La combinaison de barres de flexion et de barres de torsion, qui en fléchissant, écrasent en douceur des manchons de caoutchouc formant amortisseurs, assure une souplesse de suspension.
Le descriptif, dans l’article cité, précise :
La direction comporte un pignon calé sur le tube du volant qui engrène avec un secteur intérieur lequel, articulé, porte une queue d’où part la biellette commandant les roues. Le moteur, disposé à l’arrière, est un monocylindre deux-temps Pauvert à distribution dans le carter, qui donne 5,5 CV à 5 300 tours. Volant magnétique. Refroidissement par air soufflé. Boîte à quatre vitesses. Une triple et originale pédale verticale commande, en haut, les freins ; au milieu, l’embrayage ; en bas l’accélérateur.
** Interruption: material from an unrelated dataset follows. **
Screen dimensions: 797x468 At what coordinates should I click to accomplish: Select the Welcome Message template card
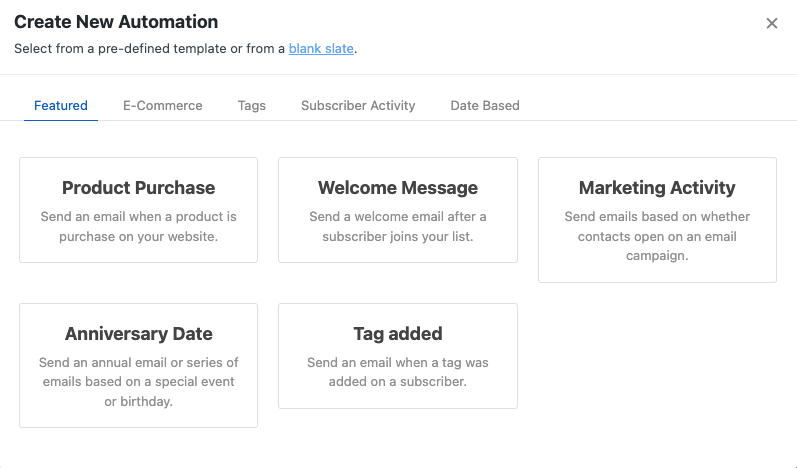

Une chaîne, placée dans un carter-bain d’huile, entraîne l’essieu arrière sur lequel sont montées les roues avec interposition de blocs de caoutchouc emmanchés à la presse, dont l’elasticité joue le rôle de différentiel.
Paul Arzens démontre avec humour la légèreté de sa drôle de petite voiture qui embarque toute la famille.
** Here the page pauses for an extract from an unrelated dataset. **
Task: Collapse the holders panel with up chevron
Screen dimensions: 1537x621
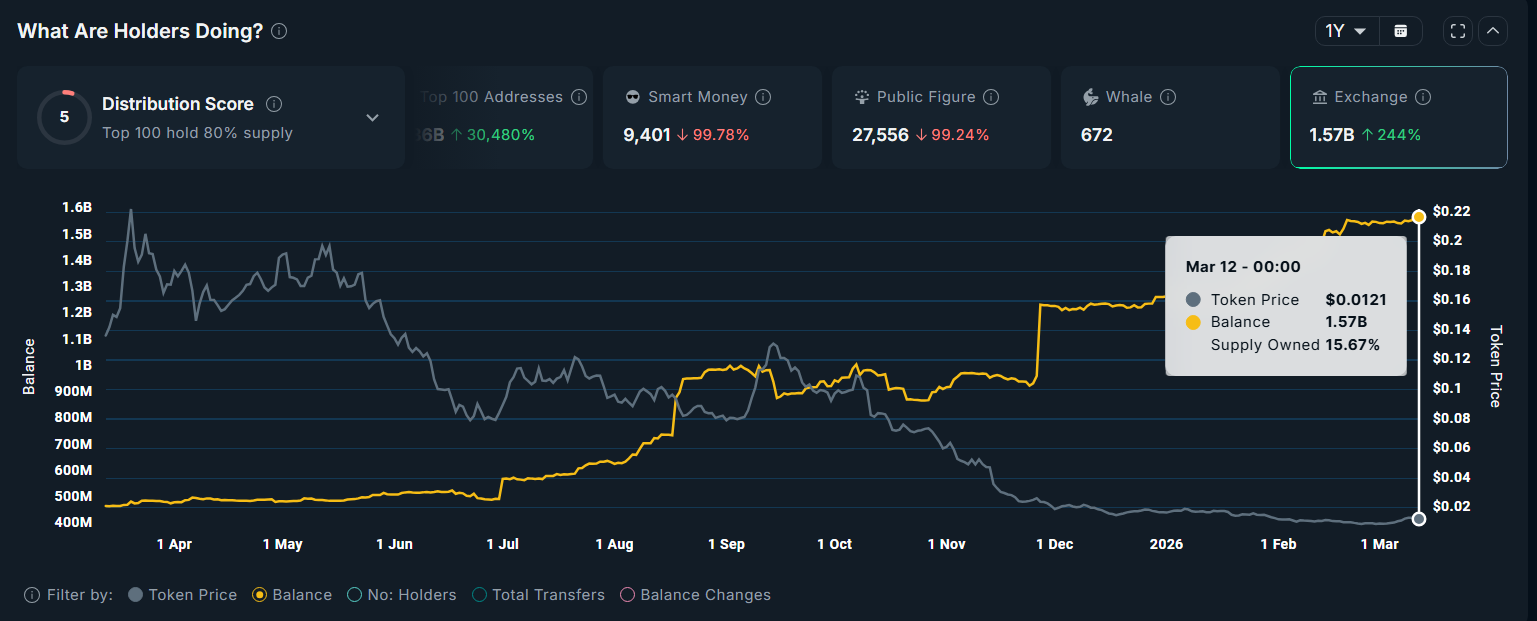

Une voiture « sortie entièrement des mains de Paul Arzens »
Dans son ouvrage « Design, le Geste et le Compas » (2), Jocelyn de Noblet distingue dans l’histoire du design automobile, les centres de style dont le premier centre véritablement organisé est apparu chez General Motors à la fin des années 1920 et les designers indépendants issus des carrossiers hippomobiles.
Les créateurs indépendants orientent bien plus fréquemment leurs recherches sur des véhicules d’exception : voitures uniques, prototypes et productions limitées. Dès lors, les conditions de la création se révèlent très différentes : la tutelle des services de marketing, techniques ou commerciaux, pèse d’un poids moins lourd.
C’est assurément dans cette lignée que s’inscrivent les recherches de Paul Arzens.
« Inutile de chercher dans cet engin ambulatoire une réminiscence des voitures américaines »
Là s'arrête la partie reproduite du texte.